### APPLY WHAT YOU READ:
1/ Please repeat the passage of the news article on the US foreign aid overhaul from "Tobias will also" up to and including "without US intervention.", word for word.
2/ Go on with the news article on the US foreign aid overhaul, starting right after its final sentence.

Aid groups worried about new US aid czar
The United States has unveiled a new plan for how it spends foreign aid dollars that links US security to democracy and development overseas.
But development activists fear the new overhaul could be ideologically motivated and criticized the appointment of a new aid director who they say had performed poorly in his previous position.
"In today's world, America's security is linked to the capacity of foreign states to govern justly and effectively," US Secretary of State Condoleezza Rice said on Jan. 19, as she announced the plan. "Our foreign assistance must help people get results."
The new restructuring plan unifies US aid agencies, aid accounts and individual programs under one director. President Bush said he will appoint Randall Tobias, who now heads the Emergency Plan for AIDS Relief, the US global AIDS program.
Tobias will also be the new administrator of the US Agency for International Development (USAID) and will oversee all US foreign aid work. He will also carry the title of Deputy Secretary for Development.
Around 80 percent of all US assistance goes through USAID and the State Department.
Tobias takes over USAID, which works in over 100 countries with a $14 billion annual budget, from outgoing administer Andrew S. Natsios, whose resignation was announced last month.
He previously served as chairman, president and chief executive officer of the pharmaceutical giant Eli Lilly and Company. Officials from the State Department say the new changes will involve a sharper focus on the spread of democracy and the push not to have "failed states" without US intervention.
Under the overhauled program, Rice said, State Department officials and those from USAID, which has been independent since its founding in 1961, will have to exchange experiences and work. Diplomats will now get training in "complicated foreign assistance programs," she said.
Rice said she will also initiate talks with Congress soon as to how the US can better use its foreign assistance.
The State Department says that US money should be used to empower developing countries to strengthen security, to consolidate democracy and to increase trade.
Rice also said that Washington should further link its aid to defeat terrorist threats. In her speech on Jan. 19, she invoked the attacks of 9/11 and noted that the terrorists used the previously failed state of Afghanistan to launch their attacks.
"In the final analysis, we must now use our foreign assistance to help prevent future Afghanistans–and to make America and the world safer," she said.
Rice named terrorism, weapons proliferation, diseases and trafficking in persons and drugs as global threats that require the US to develop new diplomatic strategies. She said that without the new changes, US foreign assistance may be ineffective.
"The current structure of America's foreign assistance risks incoherent policies and ineffective programs and perhaps even wasted resources. We can do better and we must do better," Rice warned.
But some civil society groups criticized the appointment of Tobias, citing his record in the fight against AIDS.
"Under his direction, HIV prevention programs have shifted from being based in public health science to being dictated by the abstinence-only-until-marriage ideology of the Bush administration," said James Wagoner, president of the Washington-based Advocates for Youth.

### DATA EXTRACTS:
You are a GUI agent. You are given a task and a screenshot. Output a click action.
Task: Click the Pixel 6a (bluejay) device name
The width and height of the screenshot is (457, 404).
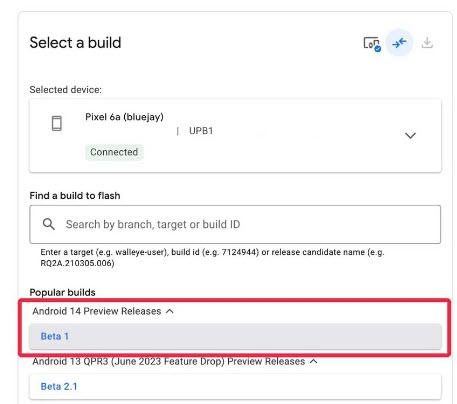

--

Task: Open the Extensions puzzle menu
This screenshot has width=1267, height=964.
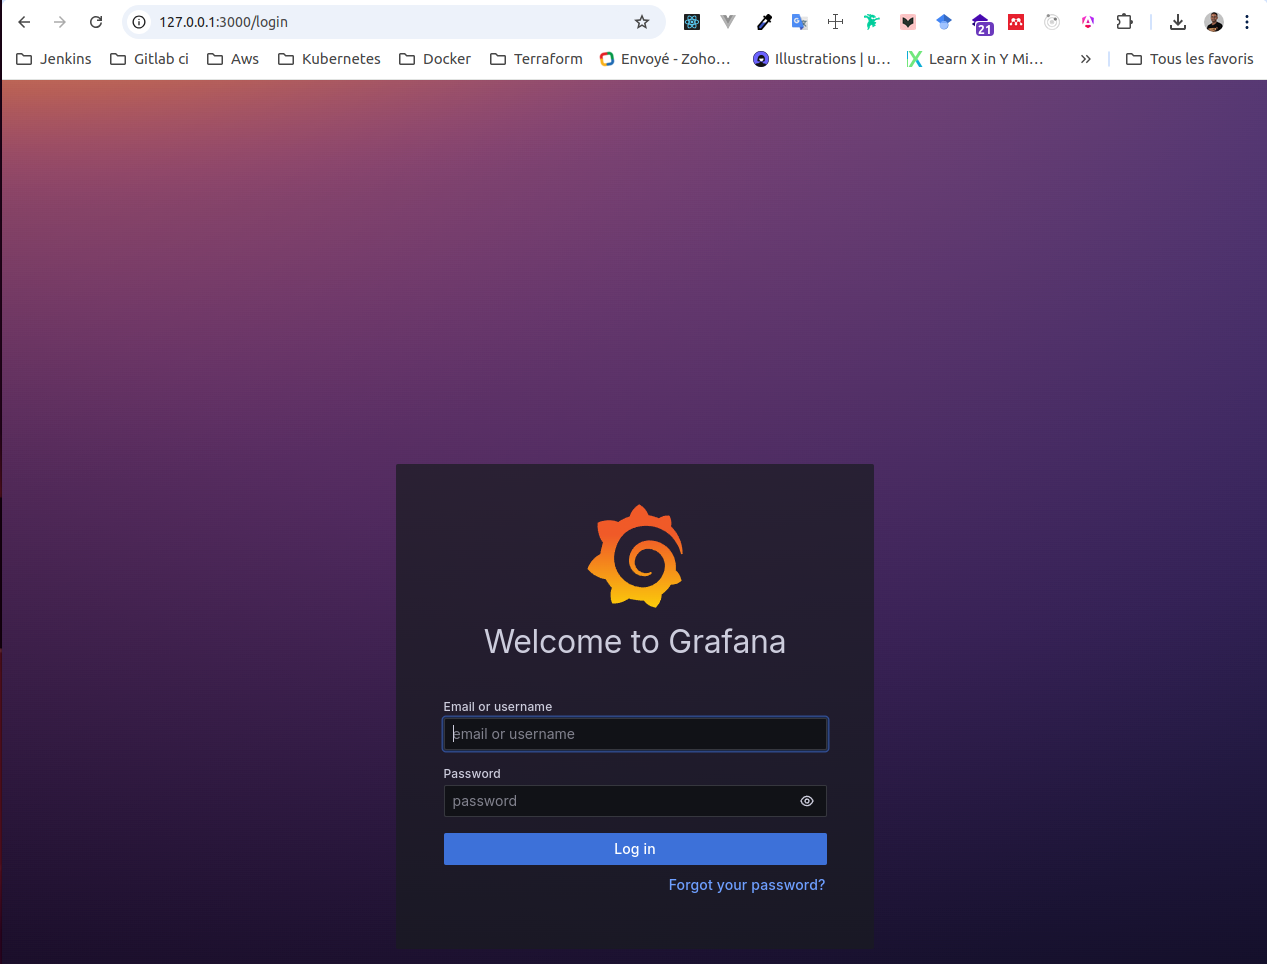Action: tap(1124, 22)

### ANSWERS TO THE EXERCISES:
1/
Tobias will also be the new administrator of the US Agency for International Development (USAID) and will oversee all US foreign aid work. He will also carry the title of Deputy Secretary for Development.
Around 80 percent of all US assistance goes through USAID and the State Department.
Tobias takes over USAID, which works in over 100 countries with a $14 billion annual budget, from outgoing administer Andrew S. Natsios, whose resignation was announced last month.
He previously served as chairman, president and chief executive officer of the pharmaceutical giant Eli Lilly and Company. Officials from the State Department say the new changes will involve a sharper focus on the spread of democracy and the push not to have "failed states" without US intervention.

2/
Activists fear that too much ideology in the foreign aid system may derail other important programs like family planning and population management.
"As head of USAID, Ambassador Tobias will not only be responsible for AIDS funding, but also in charge of population and family planning programs," concluded Wagoner. "How will his anti-science ideology impact programs vital to protecting the health of women and young people around the world?"
Tobias' record in the fight against AIDS has also been marred by accusations of favoring drug corporations by displaying a preference for using more expensive, brand-name drugs instead of cheaper, safe generic versions that could have reached many more people in impoverished countries.
"An administrator of USAID should be committed to the most cost-effective and far-reaching response to such international challenges, rather than championing corporate interests and profits," said Ann-Louise Colgan, director for policy analysis and communications at Africa Action.
Advocacy groups have also expressed concerns that sensitive aid programs will now be run by a pharmaceutical company executive with no experience in development work.
"We feel that these concerns must raise serious questions about Mr. Tobias' qualifications to run the US Agency for International Development," said Colgan.
The new aid strategy announced by Rice is also part of an overarching restructuring of the State Department that Rice has called "transformational diplomacy." This means US diplomats will have to work directly with foreign citizens to help them "build and sustain democratic, well-governed states that will respond to the needs of their people and conduct themselves responsibly in the international system."
Under the plan, areas previously not at the top of development priorities, like the Middle East and Islamic nations, where the US claims it wants to spread democracy, will apparently take precedence.
The secretary said that the new front lines of US diplomacy are in the transitional countries of Africa, Latin America and the Middle East and emerging regional leaders like India, China, Brazil, Egypt, Indonesia and South Africa.